* Begin Material for the task *

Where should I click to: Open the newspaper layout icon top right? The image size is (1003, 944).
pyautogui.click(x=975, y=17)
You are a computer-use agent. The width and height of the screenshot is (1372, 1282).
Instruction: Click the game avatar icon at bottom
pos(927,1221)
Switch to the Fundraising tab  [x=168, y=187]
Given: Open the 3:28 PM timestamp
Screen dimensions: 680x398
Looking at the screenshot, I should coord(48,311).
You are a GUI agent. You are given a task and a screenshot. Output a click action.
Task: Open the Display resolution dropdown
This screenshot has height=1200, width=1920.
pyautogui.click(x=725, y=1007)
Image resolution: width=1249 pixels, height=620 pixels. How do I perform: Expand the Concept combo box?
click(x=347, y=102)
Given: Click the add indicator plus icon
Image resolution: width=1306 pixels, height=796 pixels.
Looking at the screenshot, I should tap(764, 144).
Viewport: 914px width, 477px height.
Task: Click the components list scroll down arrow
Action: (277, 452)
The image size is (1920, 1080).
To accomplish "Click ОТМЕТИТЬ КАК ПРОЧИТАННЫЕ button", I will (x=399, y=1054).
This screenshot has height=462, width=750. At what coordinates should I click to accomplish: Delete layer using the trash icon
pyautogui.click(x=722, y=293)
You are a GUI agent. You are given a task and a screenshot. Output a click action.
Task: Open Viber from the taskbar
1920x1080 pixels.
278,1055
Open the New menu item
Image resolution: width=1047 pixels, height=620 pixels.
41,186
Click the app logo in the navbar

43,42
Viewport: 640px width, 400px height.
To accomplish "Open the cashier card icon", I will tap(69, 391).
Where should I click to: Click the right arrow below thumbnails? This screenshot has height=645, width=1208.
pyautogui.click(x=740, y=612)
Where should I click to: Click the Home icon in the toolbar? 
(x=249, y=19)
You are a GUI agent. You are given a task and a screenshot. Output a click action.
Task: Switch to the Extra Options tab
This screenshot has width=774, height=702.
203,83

* End Material for the task *

Aim of the exercise
Please render the entries above as a numbered list, leaving out the blank lines.

Finished exercise
1. Where should I click to: Open the newspaper layout icon top right? The image size is (1003, 944).
2. pyautogui.click(x=975, y=17)
3. You are a computer-use agent. The width and height of the screenshot is (1372, 1282).
4. Instruction: Click the game avatar icon at bottom
5. pos(927,1221)
6. Switch to the Fundraising tab  [x=168, y=187]
7. Given: Open the 3:28 PM timestamp
8. Screen dimensions: 680x398
9. Looking at the screenshot, I should coord(48,311).
10. You are a GUI agent. You are given a task and a screenshot. Output a click action.
11. Task: Open the Display resolution dropdown
12. This screenshot has height=1200, width=1920.
13. pyautogui.click(x=725, y=1007)
14. Image resolution: width=1249 pixels, height=620 pixels. How do I perform: Expand the Concept combo box?
15. click(x=347, y=102)
16. Given: Click the add indicator plus icon
17. Image resolution: width=1306 pixels, height=796 pixels.
18. Looking at the screenshot, I should tap(764, 144).
19. Viewport: 914px width, 477px height.
20. Task: Click the components list scroll down arrow
21. Action: (277, 452)
22. The image size is (1920, 1080).
23. To accomplish "Click ОТМЕТИТЬ КАК ПРОЧИТАННЫЕ button", I will (x=399, y=1054).
24. This screenshot has height=462, width=750. At what coordinates should I click to accomplish: Delete layer using the trash icon
25. pyautogui.click(x=722, y=293)
26. You are a GUI agent. You are given a task and a screenshot. Output a click action.
27. Task: Open Viber from the taskbar
28. 1920x1080 pixels.
29. 278,1055
30. Open the New menu item
31. Image resolution: width=1047 pixels, height=620 pixels.
32. 41,186
33. Click the app logo in the navbar
34. 43,42
35. Viewport: 640px width, 400px height.
36. To accomplish "Open the cashier card icon", I will tap(69, 391).
37. Where should I click to: Click the right arrow below thumbnails? This screenshot has height=645, width=1208.
38. pyautogui.click(x=740, y=612)
39. Where should I click to: Click the Home icon in the toolbar? 
40. (x=249, y=19)
41. You are a GUI agent. You are given a task and a screenshot. Output a click action.
42. Task: Switch to the Extra Options tab
43. This screenshot has width=774, height=702.
44. 203,83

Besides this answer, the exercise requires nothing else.